FDR is not per-PSM probability
A 1% FDR does not mean each individual identification has a 99% chance of being correct. It is a population-level estimate. If you identify 1000 proteins at 1% FDR, roughly 10 of them are expected to be false positives.
mzTab Format¶
mzTab is an open, tab-delimited file format defined by the HUPO-PSI (Proteomics Standards Initiative) for reporting peptide and protein identifications and quantification values from proteomics experiments. It is the final output format produced by quantms after protein quantification and is required for data submission to public repositories such as PRIDE.

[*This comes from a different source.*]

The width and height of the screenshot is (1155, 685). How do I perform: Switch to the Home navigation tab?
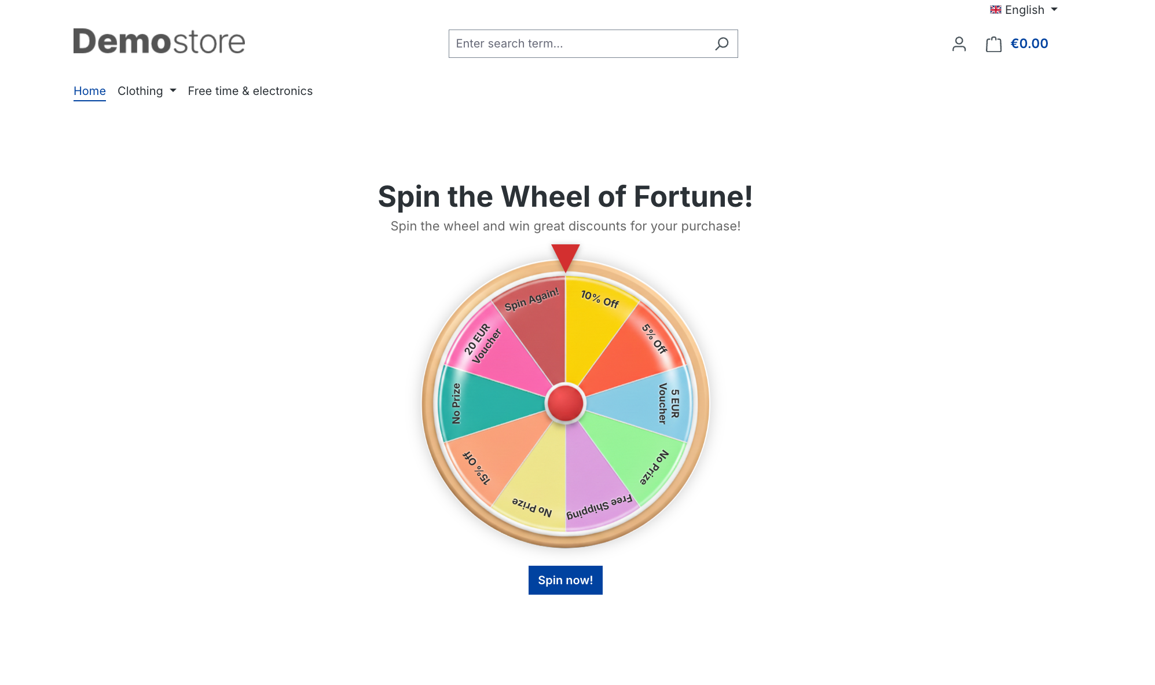tap(89, 91)
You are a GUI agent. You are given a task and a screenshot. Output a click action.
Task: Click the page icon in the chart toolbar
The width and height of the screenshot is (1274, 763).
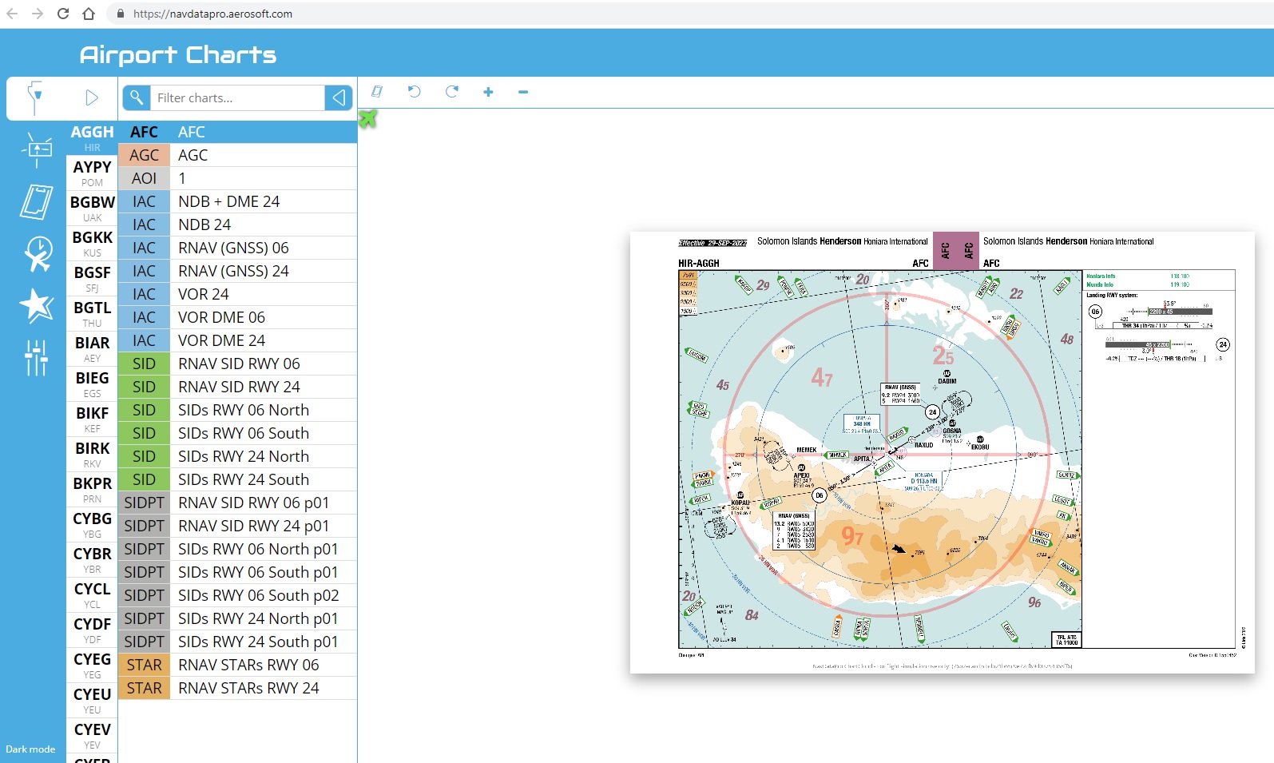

An mzTab file contains three main sections: metadata (MTD), protein-level results (PRH/PRT), peptide-level results (PEH/PEP), and PSM-level results (PSH/PSM). Each row in the protein section contains the protein accession, identification scores, and the quantified intensity or ratio for each sample. mzTab files can be read by most downstream analysis tools, including the mokume library.
quantms produces both the full mzTab file (*_out.mzTab) and a simplified quantification table for convenience.
Downstream analysis
The mokume library can read mzTab files and QPX parquet files for further normalization, differential expression analysis, and visualization.
QPX Format¶
QPX (Quantitative Proteomics Exchange) is a parquet-based file format introduced in the quantms ecosystem as a more efficient alternative to mzTab for large-scale studies. Parquet is a columnar binary format that supports compression and fast column-level access, making it well-suited for large datasets with thousands of samples or millions of PSMs.
A QPX dataset is a directory containing one parquet file per data level (PSMs, features, peptides, proteins) plus a metadata JSON file. The format is read natively by the mokume and qpx libraries. QPX files are significantly smaller than equivalent mzTab files and load much faster in Python.
Converting between formats
The qpx command-line tool converts between mzTab, QPX, and other formats. Use qpx convert --from mztab --to qpx input.mzTab output_dir/ to convert pipeline outputs for use with mokume.